Scan the listing below for the string "window" and copy each line where it turns up.
+++ Task data
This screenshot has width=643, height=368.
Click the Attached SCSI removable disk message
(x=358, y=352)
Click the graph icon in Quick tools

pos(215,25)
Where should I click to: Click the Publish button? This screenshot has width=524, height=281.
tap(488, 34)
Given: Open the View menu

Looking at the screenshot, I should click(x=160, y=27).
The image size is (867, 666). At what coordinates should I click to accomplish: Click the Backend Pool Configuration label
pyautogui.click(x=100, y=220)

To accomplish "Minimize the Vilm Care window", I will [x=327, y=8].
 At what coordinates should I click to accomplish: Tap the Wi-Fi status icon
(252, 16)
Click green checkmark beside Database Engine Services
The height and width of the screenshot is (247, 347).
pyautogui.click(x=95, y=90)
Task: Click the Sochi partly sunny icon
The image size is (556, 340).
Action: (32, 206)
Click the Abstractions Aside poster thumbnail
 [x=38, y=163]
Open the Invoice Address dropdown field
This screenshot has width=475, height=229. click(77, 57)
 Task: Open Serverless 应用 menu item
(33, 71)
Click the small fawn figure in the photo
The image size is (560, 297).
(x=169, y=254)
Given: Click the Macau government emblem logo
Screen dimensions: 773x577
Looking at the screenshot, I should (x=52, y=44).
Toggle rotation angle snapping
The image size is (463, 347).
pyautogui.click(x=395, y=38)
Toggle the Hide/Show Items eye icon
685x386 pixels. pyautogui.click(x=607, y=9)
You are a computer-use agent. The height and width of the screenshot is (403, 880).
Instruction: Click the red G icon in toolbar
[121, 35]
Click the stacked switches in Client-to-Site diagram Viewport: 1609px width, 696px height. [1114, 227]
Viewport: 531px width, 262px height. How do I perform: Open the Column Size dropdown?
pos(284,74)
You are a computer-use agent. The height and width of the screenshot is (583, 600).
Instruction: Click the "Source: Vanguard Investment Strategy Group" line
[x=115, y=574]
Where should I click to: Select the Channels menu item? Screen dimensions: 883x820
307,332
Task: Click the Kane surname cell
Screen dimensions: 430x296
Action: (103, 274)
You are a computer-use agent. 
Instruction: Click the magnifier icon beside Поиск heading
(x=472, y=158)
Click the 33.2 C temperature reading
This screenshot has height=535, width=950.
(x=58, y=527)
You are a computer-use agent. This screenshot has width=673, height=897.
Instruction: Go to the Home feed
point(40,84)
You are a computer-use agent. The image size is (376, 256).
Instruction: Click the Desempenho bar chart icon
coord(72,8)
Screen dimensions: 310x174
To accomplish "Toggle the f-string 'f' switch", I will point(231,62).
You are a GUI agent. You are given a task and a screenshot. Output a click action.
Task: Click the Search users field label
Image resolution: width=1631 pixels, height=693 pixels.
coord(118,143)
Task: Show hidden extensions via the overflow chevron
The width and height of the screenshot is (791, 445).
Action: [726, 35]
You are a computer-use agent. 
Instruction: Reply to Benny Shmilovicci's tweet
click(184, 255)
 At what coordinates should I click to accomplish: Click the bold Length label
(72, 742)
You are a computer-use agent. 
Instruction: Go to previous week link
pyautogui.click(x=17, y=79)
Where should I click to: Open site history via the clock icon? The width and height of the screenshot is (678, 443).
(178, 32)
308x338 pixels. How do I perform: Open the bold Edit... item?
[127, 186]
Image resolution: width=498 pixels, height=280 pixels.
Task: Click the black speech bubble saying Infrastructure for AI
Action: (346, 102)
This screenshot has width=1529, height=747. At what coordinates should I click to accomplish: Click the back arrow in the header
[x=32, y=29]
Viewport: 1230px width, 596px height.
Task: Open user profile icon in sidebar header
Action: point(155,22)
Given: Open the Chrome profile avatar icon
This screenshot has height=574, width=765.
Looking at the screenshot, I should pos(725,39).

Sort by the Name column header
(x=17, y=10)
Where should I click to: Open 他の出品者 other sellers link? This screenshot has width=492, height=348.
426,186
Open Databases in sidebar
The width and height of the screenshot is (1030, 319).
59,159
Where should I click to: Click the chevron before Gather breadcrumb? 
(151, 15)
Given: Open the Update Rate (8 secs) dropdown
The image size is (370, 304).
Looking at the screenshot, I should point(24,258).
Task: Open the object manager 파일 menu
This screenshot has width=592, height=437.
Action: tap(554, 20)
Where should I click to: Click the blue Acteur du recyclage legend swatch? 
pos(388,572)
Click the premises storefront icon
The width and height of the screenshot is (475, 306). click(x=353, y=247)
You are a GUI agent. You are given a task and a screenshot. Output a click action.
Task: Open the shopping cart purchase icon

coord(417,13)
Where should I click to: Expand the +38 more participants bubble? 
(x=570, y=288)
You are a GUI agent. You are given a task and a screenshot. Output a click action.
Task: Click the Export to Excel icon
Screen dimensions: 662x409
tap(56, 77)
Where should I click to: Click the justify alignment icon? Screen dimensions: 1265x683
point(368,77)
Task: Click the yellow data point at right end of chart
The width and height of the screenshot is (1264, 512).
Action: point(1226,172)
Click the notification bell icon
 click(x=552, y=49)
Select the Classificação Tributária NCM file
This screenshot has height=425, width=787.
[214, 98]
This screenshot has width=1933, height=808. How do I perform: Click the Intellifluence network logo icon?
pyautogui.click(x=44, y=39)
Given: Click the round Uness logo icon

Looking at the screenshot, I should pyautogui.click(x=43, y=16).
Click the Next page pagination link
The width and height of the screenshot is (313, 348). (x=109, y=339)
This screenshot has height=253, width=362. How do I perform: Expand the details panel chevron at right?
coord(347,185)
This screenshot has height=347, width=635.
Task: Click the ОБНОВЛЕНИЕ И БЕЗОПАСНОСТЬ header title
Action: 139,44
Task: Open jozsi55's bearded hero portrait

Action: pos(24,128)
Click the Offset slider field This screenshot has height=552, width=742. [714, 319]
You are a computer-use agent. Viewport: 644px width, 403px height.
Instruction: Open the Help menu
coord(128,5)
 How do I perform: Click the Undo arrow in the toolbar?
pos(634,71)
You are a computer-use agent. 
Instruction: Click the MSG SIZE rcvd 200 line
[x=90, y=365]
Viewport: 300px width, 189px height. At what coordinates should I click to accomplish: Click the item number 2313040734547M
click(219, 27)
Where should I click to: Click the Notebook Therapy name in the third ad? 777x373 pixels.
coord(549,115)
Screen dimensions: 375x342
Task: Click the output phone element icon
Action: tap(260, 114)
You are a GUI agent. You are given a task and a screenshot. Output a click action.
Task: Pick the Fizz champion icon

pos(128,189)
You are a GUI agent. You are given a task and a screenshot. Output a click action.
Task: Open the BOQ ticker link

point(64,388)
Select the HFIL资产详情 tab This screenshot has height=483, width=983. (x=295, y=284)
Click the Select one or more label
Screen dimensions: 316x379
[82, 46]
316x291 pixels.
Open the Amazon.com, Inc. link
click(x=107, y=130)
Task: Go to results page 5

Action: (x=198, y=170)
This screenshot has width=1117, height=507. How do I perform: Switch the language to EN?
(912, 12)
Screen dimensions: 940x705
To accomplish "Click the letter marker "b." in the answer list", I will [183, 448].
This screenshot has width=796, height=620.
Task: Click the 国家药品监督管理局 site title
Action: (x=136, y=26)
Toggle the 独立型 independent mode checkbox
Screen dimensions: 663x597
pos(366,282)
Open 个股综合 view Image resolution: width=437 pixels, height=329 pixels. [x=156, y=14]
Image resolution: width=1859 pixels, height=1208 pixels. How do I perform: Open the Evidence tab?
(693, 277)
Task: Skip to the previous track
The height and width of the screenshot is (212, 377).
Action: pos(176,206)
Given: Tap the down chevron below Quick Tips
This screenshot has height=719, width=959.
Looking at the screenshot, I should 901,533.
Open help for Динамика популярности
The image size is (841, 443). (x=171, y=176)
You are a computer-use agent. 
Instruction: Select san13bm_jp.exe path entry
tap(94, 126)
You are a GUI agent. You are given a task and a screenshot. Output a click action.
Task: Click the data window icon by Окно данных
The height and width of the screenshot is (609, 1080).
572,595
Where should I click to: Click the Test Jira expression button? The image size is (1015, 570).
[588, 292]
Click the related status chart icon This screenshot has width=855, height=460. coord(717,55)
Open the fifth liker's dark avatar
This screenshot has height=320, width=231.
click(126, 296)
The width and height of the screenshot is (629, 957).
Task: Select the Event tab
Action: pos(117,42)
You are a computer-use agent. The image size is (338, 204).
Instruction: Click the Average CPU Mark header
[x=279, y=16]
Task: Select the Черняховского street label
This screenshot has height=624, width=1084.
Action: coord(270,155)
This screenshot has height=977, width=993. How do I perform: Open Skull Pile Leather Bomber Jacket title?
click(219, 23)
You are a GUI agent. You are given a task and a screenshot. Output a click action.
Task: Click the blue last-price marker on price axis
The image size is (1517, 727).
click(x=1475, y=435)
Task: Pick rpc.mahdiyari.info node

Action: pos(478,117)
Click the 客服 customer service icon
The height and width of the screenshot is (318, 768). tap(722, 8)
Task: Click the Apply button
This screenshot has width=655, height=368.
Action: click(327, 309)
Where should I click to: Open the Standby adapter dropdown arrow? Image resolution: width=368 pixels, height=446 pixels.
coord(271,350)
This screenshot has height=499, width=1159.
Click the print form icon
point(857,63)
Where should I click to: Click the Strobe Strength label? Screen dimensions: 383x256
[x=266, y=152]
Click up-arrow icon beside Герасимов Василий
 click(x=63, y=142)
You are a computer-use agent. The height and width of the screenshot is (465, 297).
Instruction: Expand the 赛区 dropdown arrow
++++++
> **Answer box**
To accomplish "Minimize the Vilm Care window", I will [x=327, y=8].
Task: Click the data window icon by Окно данных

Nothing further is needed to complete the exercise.